** EXTRACTED ENTRIES follows **

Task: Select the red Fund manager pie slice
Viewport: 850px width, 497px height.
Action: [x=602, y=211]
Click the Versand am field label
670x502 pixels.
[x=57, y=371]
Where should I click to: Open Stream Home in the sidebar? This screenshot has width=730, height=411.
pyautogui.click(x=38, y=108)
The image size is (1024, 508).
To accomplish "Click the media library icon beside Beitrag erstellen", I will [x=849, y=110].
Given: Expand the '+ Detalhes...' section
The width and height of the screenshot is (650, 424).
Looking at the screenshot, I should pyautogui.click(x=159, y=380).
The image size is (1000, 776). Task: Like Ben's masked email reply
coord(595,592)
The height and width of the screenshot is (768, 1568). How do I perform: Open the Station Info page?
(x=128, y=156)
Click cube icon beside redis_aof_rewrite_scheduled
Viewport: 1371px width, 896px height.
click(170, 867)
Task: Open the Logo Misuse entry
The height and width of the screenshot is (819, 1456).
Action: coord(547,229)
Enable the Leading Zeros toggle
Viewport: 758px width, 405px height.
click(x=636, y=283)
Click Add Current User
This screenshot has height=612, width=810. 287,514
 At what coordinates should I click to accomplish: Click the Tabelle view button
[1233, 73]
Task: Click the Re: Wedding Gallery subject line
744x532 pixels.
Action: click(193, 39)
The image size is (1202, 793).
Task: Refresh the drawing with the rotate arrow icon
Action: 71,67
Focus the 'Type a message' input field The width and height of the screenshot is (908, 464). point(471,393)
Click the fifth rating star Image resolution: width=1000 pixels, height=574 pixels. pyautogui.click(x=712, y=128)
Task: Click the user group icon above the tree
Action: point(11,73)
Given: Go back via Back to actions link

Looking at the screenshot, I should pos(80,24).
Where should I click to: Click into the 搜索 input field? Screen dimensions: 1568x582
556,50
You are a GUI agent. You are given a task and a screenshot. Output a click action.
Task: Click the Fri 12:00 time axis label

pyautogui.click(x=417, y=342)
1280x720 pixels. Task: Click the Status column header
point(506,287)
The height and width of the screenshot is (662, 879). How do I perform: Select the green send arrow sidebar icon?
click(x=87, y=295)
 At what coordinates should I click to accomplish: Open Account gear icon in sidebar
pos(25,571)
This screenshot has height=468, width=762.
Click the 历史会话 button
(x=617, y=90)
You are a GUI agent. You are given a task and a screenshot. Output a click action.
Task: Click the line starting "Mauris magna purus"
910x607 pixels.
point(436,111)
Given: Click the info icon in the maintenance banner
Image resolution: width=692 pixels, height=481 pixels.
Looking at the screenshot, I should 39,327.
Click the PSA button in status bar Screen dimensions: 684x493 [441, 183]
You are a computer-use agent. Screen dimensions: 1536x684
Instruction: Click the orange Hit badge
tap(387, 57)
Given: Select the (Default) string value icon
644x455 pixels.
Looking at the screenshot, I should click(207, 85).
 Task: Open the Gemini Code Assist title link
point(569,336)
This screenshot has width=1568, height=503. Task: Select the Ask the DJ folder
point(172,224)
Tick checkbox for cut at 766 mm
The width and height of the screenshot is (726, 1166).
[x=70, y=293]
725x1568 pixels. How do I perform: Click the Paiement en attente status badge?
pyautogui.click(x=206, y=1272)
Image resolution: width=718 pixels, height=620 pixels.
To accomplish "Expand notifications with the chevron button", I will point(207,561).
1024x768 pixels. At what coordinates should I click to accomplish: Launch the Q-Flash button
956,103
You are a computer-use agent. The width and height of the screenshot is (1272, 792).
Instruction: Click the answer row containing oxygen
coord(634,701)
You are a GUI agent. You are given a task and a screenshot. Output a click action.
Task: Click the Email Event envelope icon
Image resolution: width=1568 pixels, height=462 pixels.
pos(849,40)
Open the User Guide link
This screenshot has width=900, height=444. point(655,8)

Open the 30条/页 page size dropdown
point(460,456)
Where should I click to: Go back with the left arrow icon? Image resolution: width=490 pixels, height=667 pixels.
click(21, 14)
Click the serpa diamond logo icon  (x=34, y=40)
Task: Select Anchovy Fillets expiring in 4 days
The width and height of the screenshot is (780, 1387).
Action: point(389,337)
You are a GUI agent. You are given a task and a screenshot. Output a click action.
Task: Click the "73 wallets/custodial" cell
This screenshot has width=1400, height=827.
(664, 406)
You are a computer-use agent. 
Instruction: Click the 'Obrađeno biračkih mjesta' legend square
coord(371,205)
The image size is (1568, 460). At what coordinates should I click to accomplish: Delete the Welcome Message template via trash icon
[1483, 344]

** End of EXTRACTED ENTRIES **

— WHAT THE EXERCISE ASKS —
Pull every line containing the word "Expand" out of the entries above.

— SOLUTION BELOW —
Given: Expand the '+ Detalhes...' section
To accomplish "Expand notifications with the chevron button", I will point(207,561).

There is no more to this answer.